AVAILABLE DATA
-----

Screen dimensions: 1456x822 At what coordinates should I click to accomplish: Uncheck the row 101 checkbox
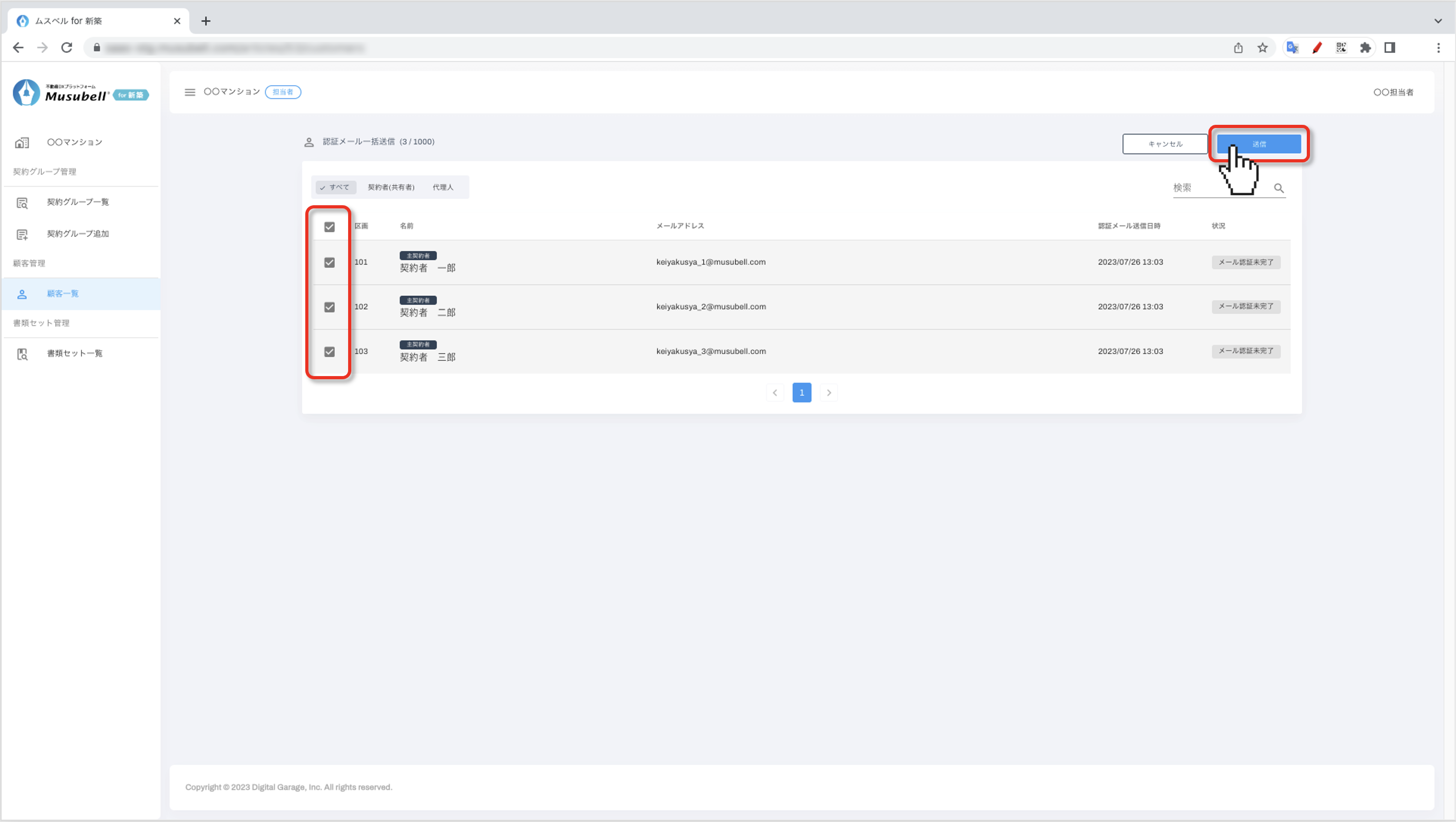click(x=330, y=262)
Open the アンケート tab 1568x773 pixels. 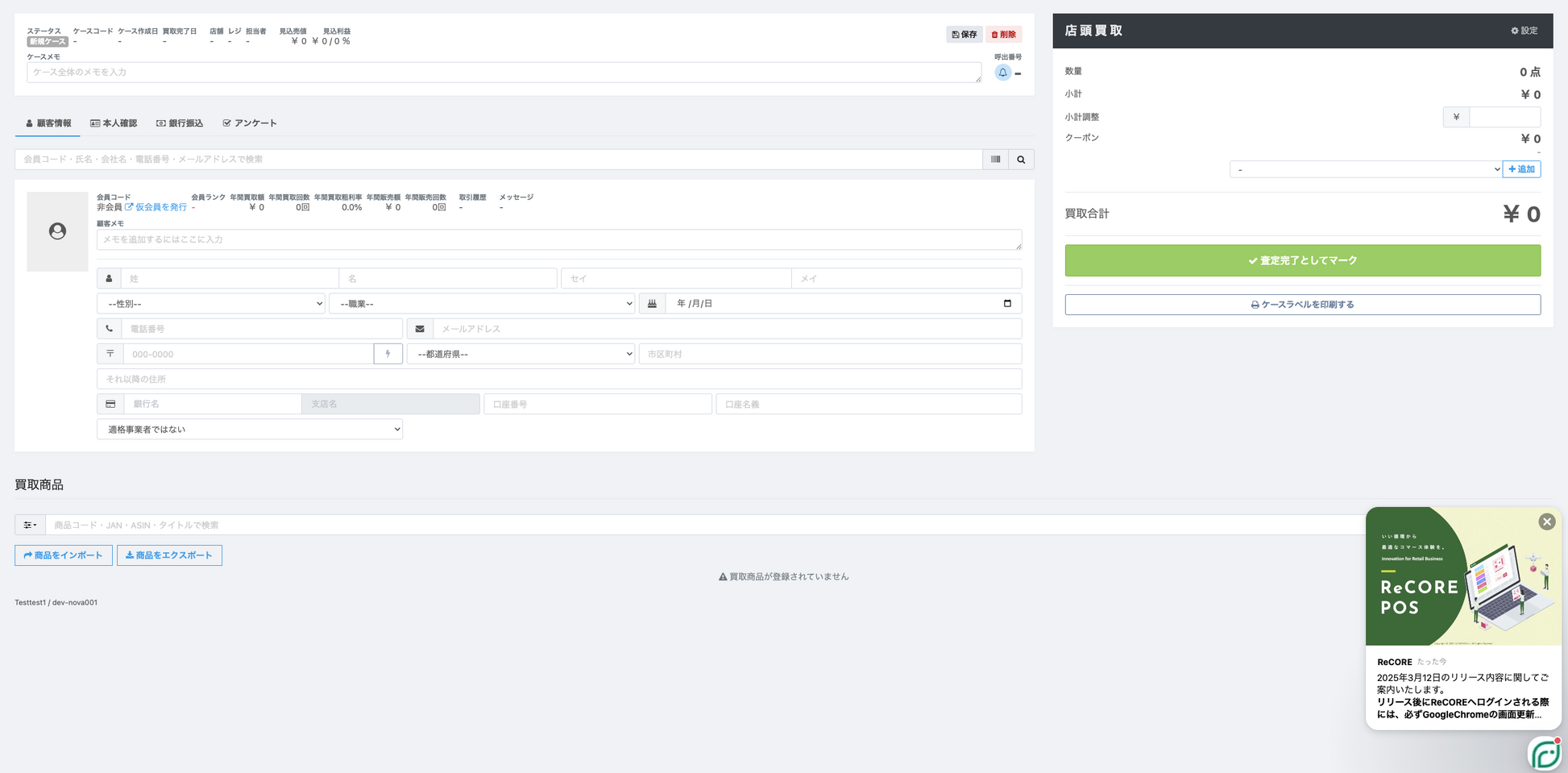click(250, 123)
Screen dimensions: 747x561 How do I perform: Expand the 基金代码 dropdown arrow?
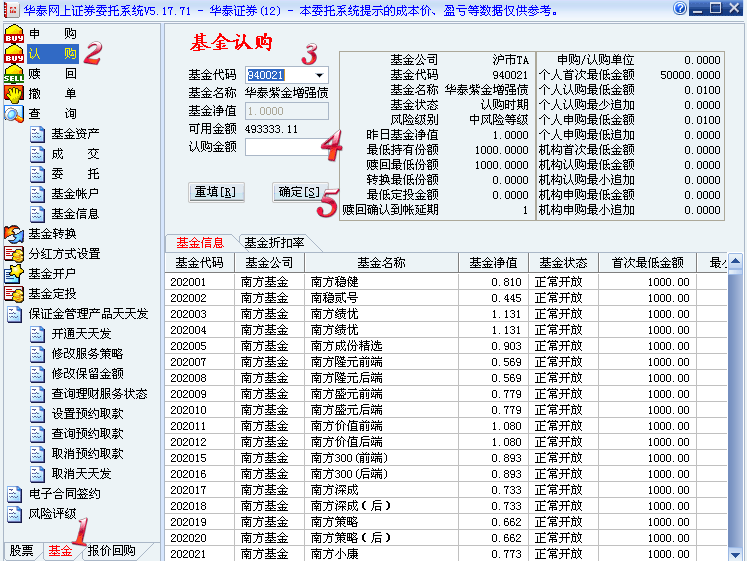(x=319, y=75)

-----

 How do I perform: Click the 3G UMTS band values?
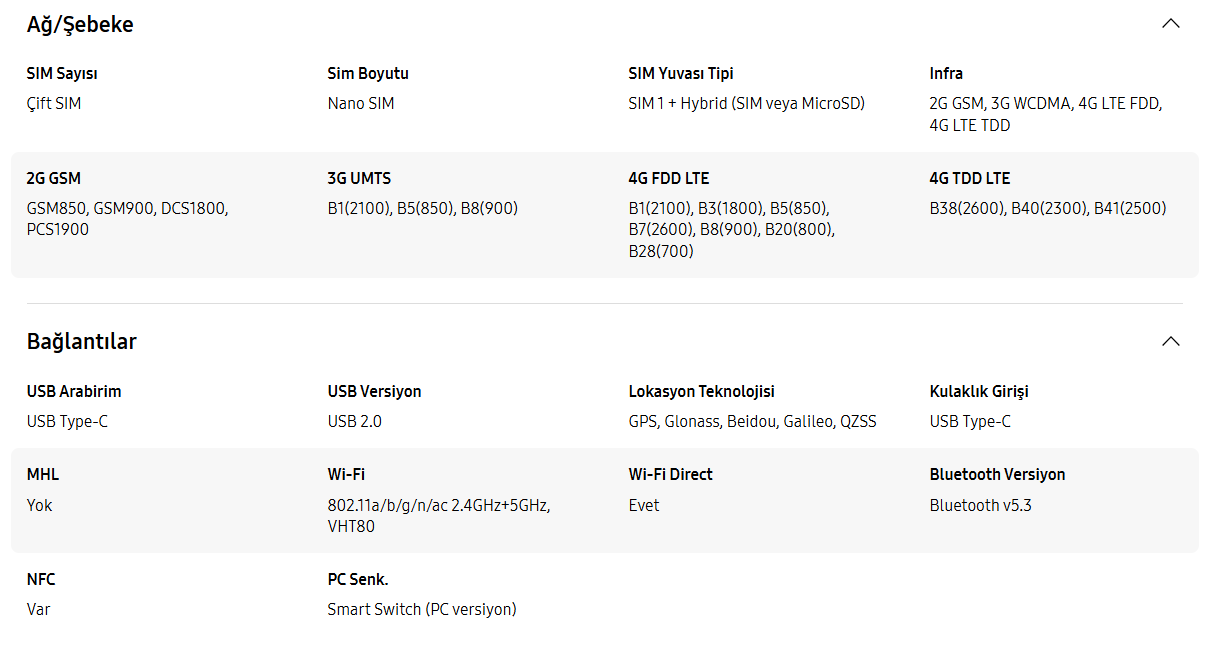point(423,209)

-----

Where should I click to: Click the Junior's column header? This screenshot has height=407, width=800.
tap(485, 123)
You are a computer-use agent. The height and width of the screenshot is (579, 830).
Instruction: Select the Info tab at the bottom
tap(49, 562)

-----

REQUIRED WORK
Copy out the part of the listing that opens with the line containing "You are a computer-use" and closes with the line containing "tap(49, 562)", keeping every character as it appears.

CORRECT RESPONSE
You are a computer-use agent. The height and width of the screenshot is (579, 830).
Instruction: Select the Info tab at the bottom
tap(49, 562)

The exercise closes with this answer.